Thursday, April 23, 2009
“There are so many facets to the Fassetts,” Romney “Nani” Steele says, and she should know. After growing up as one of the four grandchildren raised at Nepenthe – she was very close with her grandmother and remembers the people Lolly pulled in clearly (like the hulking ex-Hollywood stuntman called Robot who would play with the grandkids, balance tables on his chin, then crash on Lolly’s kitchen floor) – she grew up cooking, then organized weddings and events, and served as chef for a nascent Cafe Kevah named after her great grandma.
She knows it even better after aggregating anecdotes along with 60-plus recipes for South Coast delicacies like the ambrosia burger, Nepenthe’s cheese pie and the California crab Louis (which will be served Friday) for My Nepenthe: Bohemian Tales of Food, Family and Big Sur. Her book will emerge this fall; she’ll read from the manuscript Friday, and her textured blog already ticks through a trove of revelations, to which she’s inviting Nepenthe visitors to add theirs.
Here’s three morsels culled from her blog and book, which she admits ultimately is more about people than a place, and as much a memoir as a cookbook:
• Longtime jack-of-all-trades and master storyteller Bill Fassett, after abandoning ship as a merchant marine to track down his wife-to-be, dreamed of a hot dog-coffee stand called Bill’s Place rather than the sweeping vision that embraced the “aesthetics and poetry of place” in his wife’s mind, where sanctuary-seeking pilgrims could forget their worldly cares.
• Henry Miller would come in with his entourage, take over, and stay all night long. On past midnight Lolly would send a signal from her log cabin that it was time to go: a staffer asking Miller, “How would you like your eggs?”

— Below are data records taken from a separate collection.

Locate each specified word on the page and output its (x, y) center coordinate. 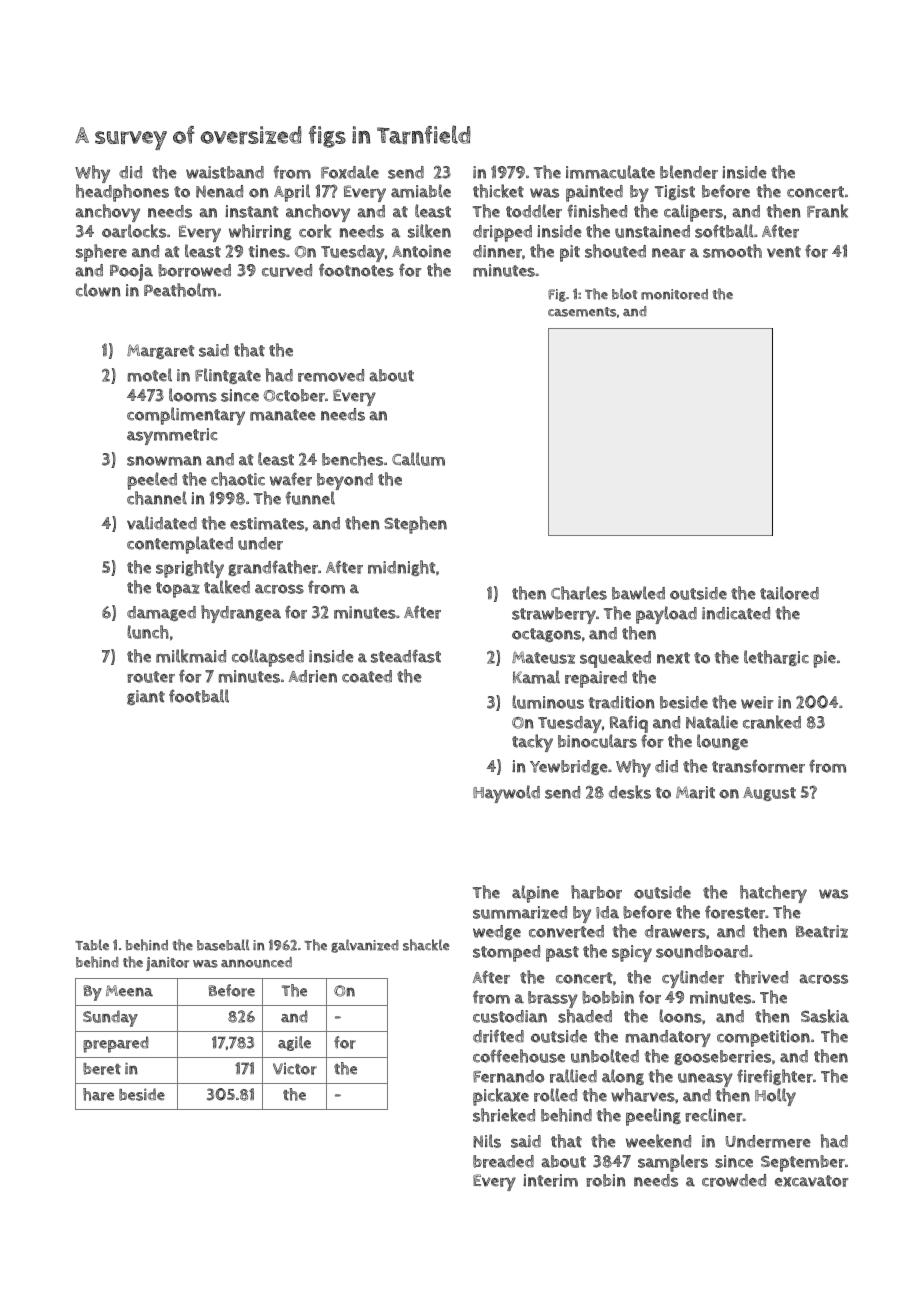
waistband (225, 172)
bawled (638, 593)
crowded (734, 1180)
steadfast (406, 656)
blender (689, 172)
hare (98, 1094)
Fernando (508, 1076)
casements (582, 312)
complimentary (186, 416)
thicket (498, 191)
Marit (695, 792)
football (199, 696)
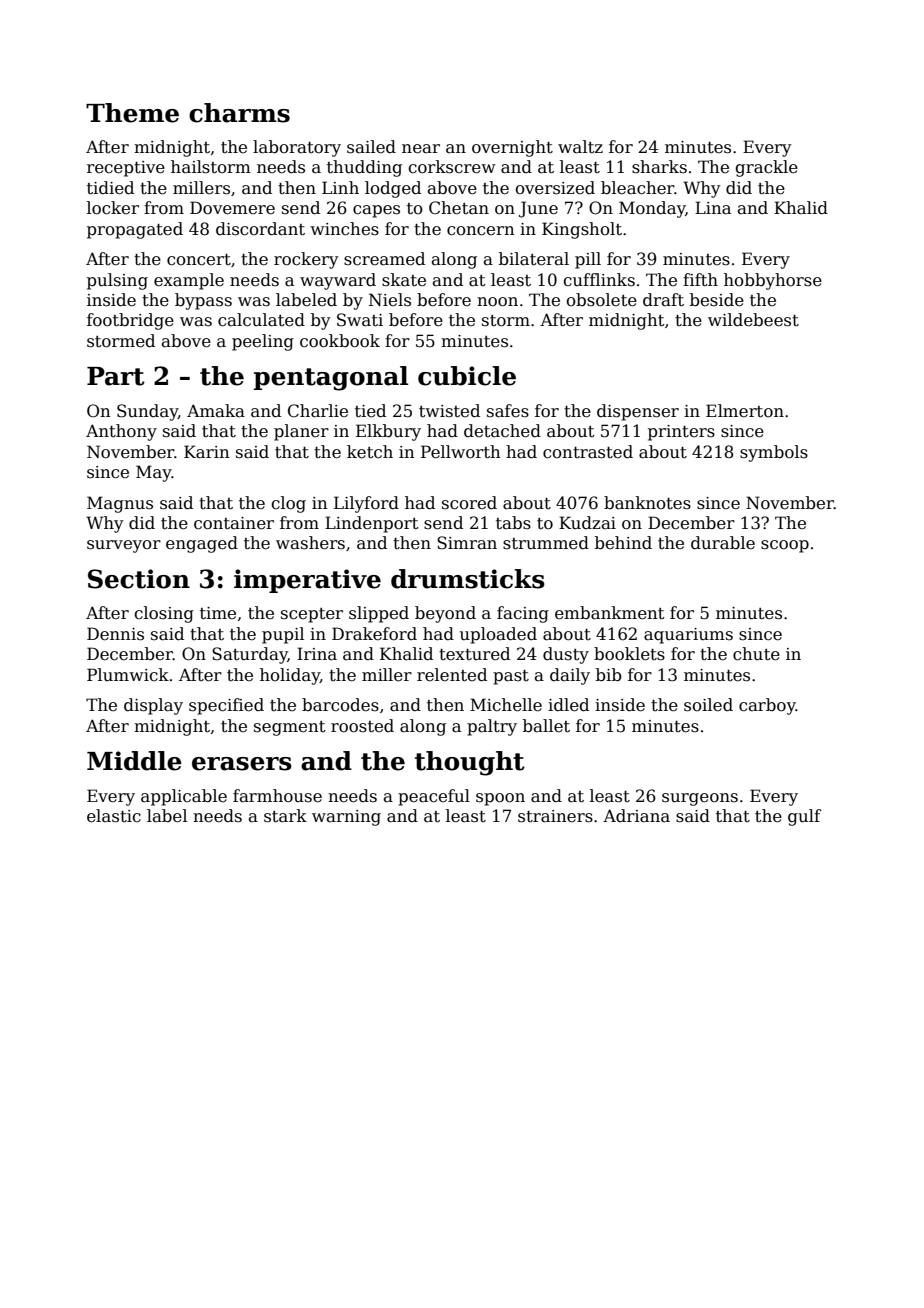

• During the filming of The Sandpiper, Elizabeth Taylor and Richard Burton (Taylor drank tea; Burton had a couple drinks) ate there every day. Burton requested Helen Weston (of Carmel Westons) as his waitress. She’d temptingly make him “passion cookies.” (The recipe is in the book; the other names for the treats, Steele says, are too naughty to publish.)